Functional requirement for a website,

and why do you need one?

A functional requirement document identifies what a new system is supposed to accomplish.

It focuses on the desired results rather than the design. Populated with the right information, it is one of the most useful tools in shaping a successful project. It lets companies like us know what you want, so we can work out how best to do it.

Although fantastical new features can be great to have, a good brief will focus on the big picture and will have clear objectives. So if you have a fantastic software idea, an innovative way to improve your business, here are our five top points on how to communicate this.

Functional requirement for website

Requirements

Firstly, you will want to write an introductory statement of what the application is meant to do. This is expressed in a relatively simple and general way and will draw on your knowledge of the marketplace and any research you have done.

Objectives

Objectives

Your objectives define the desired outcome.

This will set the benchmark by which your end product can be judged. The measurability of this can be in terms of time scales, resources, targets and goals.

Some examples could be to automate the workflow of your organisation, to integrate with other systems or meet new scalability requirements.

Functional specification

Functional specification

The functional specification is the response to your objectives.

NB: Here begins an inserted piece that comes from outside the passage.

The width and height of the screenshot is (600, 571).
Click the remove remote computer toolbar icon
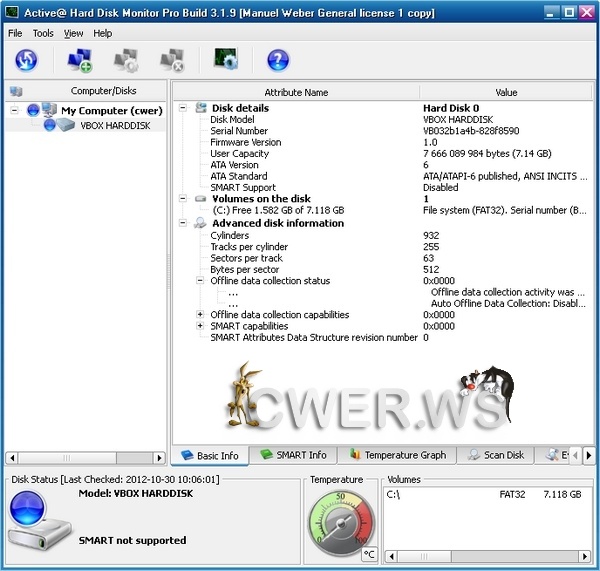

This describes the interfaces that the product must support. For example, it could define a numeric or date entry for a  field, in a form. Or the mapping and workflow of your screens or user access.

Example:

The user can select from 3 different membership plans

  1. Bronze,
  2. Silver,
  3. and Gold.

Once a membership plan is selected, the user will be asked to register and make payment before their membership subscription is activated. Once activated, a welcome email will be sent to the user account, welcoming them to the community.

page Elements
/membership_page

1. Bronze plan
2. Silver plan
3. Gold plan
4. Subscription button

/membership_page/confirm-invoice

1. Name
2. Email
3. Password
4. Bill address
5. Payment method
6. Checkout button

Compliance

Compliance

Next, you want to think about your compliance.

Nowadays, the majority of organisations, if not all, are required to follow some level of compliance. This could be to adhere to the GDPR data regulation, to the sales of goods act, or another legal requirement.

If so, the application may need to work in a certain way. It could involve adding a GDPR notice to a registration form, data being transmitted in a certain way, or something else. 

Internal Requirements

Internal Requirements

Every business is unique. Some may be dependent upon other internal systems and, as such, may have specific requirements of how data should be provided. This could be to interface with another application or for it to make an API call to an online account tool like Xero.

You may also want to define internal processes, and who has access to what? For instance, the data entry team can enter data but cannot approve or delete data, whereas System Managers can enter or approve data but can't delete, leaving only Administrators with the rights to delete.

Stakeholders

It ensures that all stakeholders understand

Defining your requirements helps to identify the behaviour, attributes and properties of the future system. Therefore, the main task of any functional requirement document is to ensure that all stakeholders understand what is needed and what is expected.